Right on cue, Joe sees Beck’s friend Lynn, who informs him that whole point is to pretend you don’t want anything because you’re a cool girlfriend not a regular girlfriend and then you watch your boyfriend show up in some thoughtful, above-and-beyond way, and you go “you shouldn’t have!” but you don’t really mean it.

“She wants low-key!” Joe insists, blind and helpless. “Dude, Beck’s a Sagittarius,” Lynn says. “She craves attention.” She advises a party where everyone comes dressed as their favorite literary character, which I think is a mean thing to do in this situation because if it’s going to be a surprise, then Beck will be the only person at her party who isn’t wearing a costume. But anyway, she convinces Joe: “Would you rather do something and be wrong or do nothing and be wrong?”

Lynn also says, “If I bury my sorrows in any more booze and boys I’m going to get syphilis — again.” Bless you, Lynn.

Joe dresses up as Ernest Hemingway because of course he does. Beck shows up 40 minutes late because of course she does. Ethan and Blythe have this immediate romantic connection which I did not see coming but I can get behind it. But back to our lovebirds: Beck arrives just in time to overhear Joe calling her “selfish” and “rude,” which she is! But she is in no mood for constructive criticism. “I said QUIET and SMALL,” she whisper-yells. Beck does not even have a good alibi. She pretends to have forgotten her own birthday. Also she is already drunk.

Joe demands to see her phone and Beck calls his bluff: “If you do this, it means there is absolutely no trust between us, and if we don’t have trust, we have nothing.”

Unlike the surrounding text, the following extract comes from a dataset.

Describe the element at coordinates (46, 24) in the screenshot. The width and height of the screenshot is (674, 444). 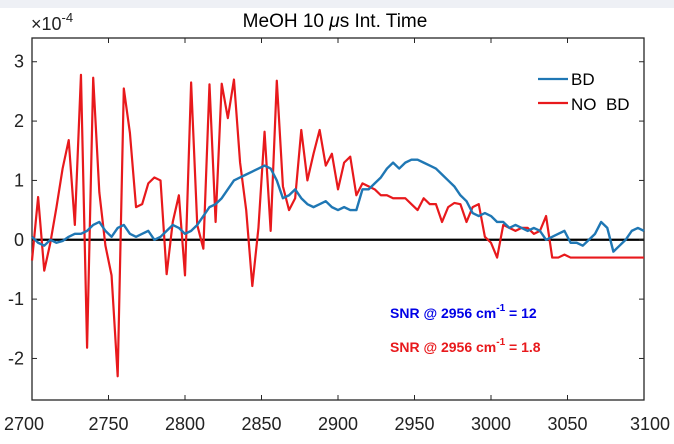
I see `y-exponent-prefix: ×10` at that location.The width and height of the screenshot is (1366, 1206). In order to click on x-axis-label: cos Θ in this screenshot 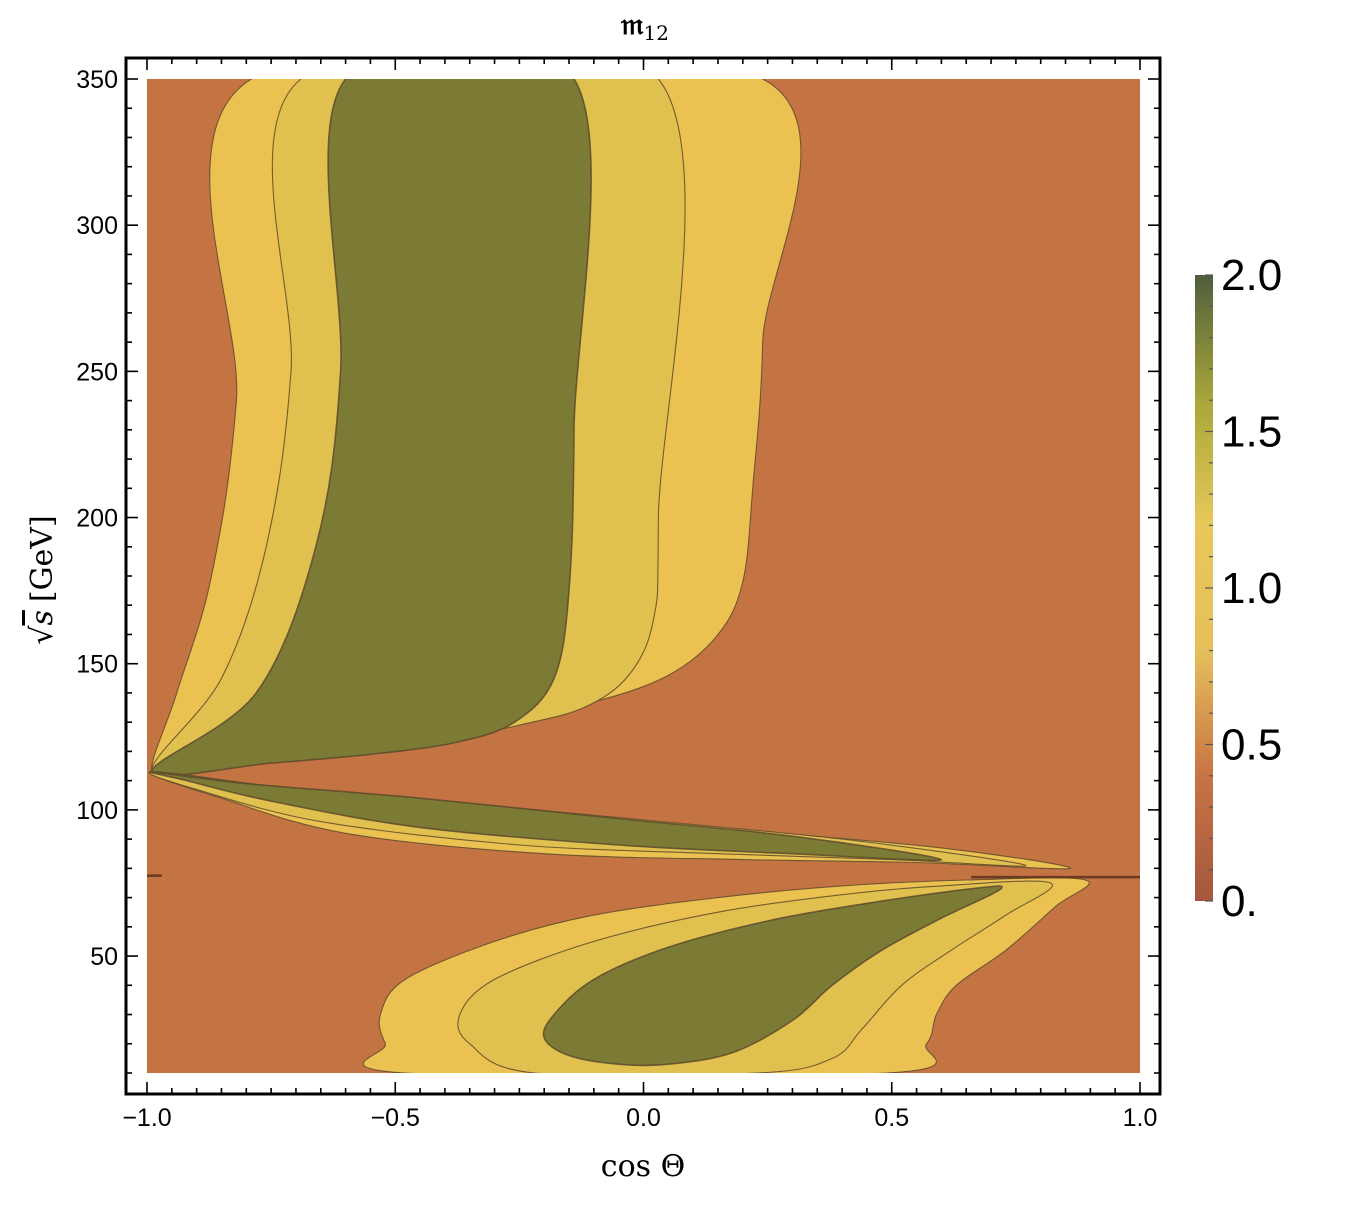, I will do `click(643, 1166)`.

She leaves before the cake is served but is at Joe’s place in the morning with an apology donut. Joe caves and hugs her. But it’s all ruined now, and these kids have gone from being that annoying, boring happy couple to that annoying, boring, sad couple that bickers over what takeout to get. Joe cannot get visions of Beck and the therapist out of his mind, so he tails her when she says she’s going to class. He sees her put on red lipstick which as we know is code for HEATHEN MOUTH. And then he gets caught. Beck dumps him right there in the street.

John Stamos the bearded therapist responds to this information by saying there are “two people” inside Joe, a hopeless romantic and a betrayed, helpless soul, and he gives Joe a doodle illustrating this point. Joe’s like, thanks but no thanks! Like literally every man on Earth who definitely needs therapy, Joe believes he could not possibly benefit from therapy.

After Stamos heads home for the night, Joe breaks into the office. Really, the therapist doesn’t password-protect the laptop where he apparently stores recordings of all of his sessions?? Come on now, You. Joe listens to Beck’s sessions and learns that the explanation for their breakup is as dull as she is: “The more you want me, the less I want you,” Beck says she would tell her boyfriend were he sitting right there beside her. “I’m hiding what a complete, ugly mess I am.” Are you, though?

Joe realizes the error of his paranoia and makes the valiant, if totally unnecessary, step of bashing in her phone with a mallet. (Just wipe it clean and sell it!) He is very dramatically letting her go. He admits his jealousy, paraphrases her therapy session back to her, and walks away. He returns to therapy after all, which is not a bad idea, though I’m not sold on Stamos’s credentials, since this session involves talking about how he lost his virginity to “Hungry Like the Wolf.”

Joe returns home, all moody and dejected, to find Karen in the hallway. God, this hallway. Karen is friends with the stairwell urchin’s mom, and Ron is back in the picture so she’s been prowling around with a baseball bat trying to keep her friend safe. She sees Joe’s broken heart yet intact cheekbones and just flings herself at him. After they have sex, she says, “I love you, Joe” just to fuck with him. This is the best part of the episode.

Then hallucination Candace returns! “Are you going to leave Beck alone, or will she end up like me?” Clearly the show wants us to think that Joe killed Candace. Do we? I kind of think it would be more interesting if she were alive, but was completely insane in some spooky Gothic horror-y asylum somewhere that she could break out of to stalk Joe, and then the predator becomes the prey?? But also, maybe she’s just dead in a ditch. And not even in Europe. Just like, a regular American ditch.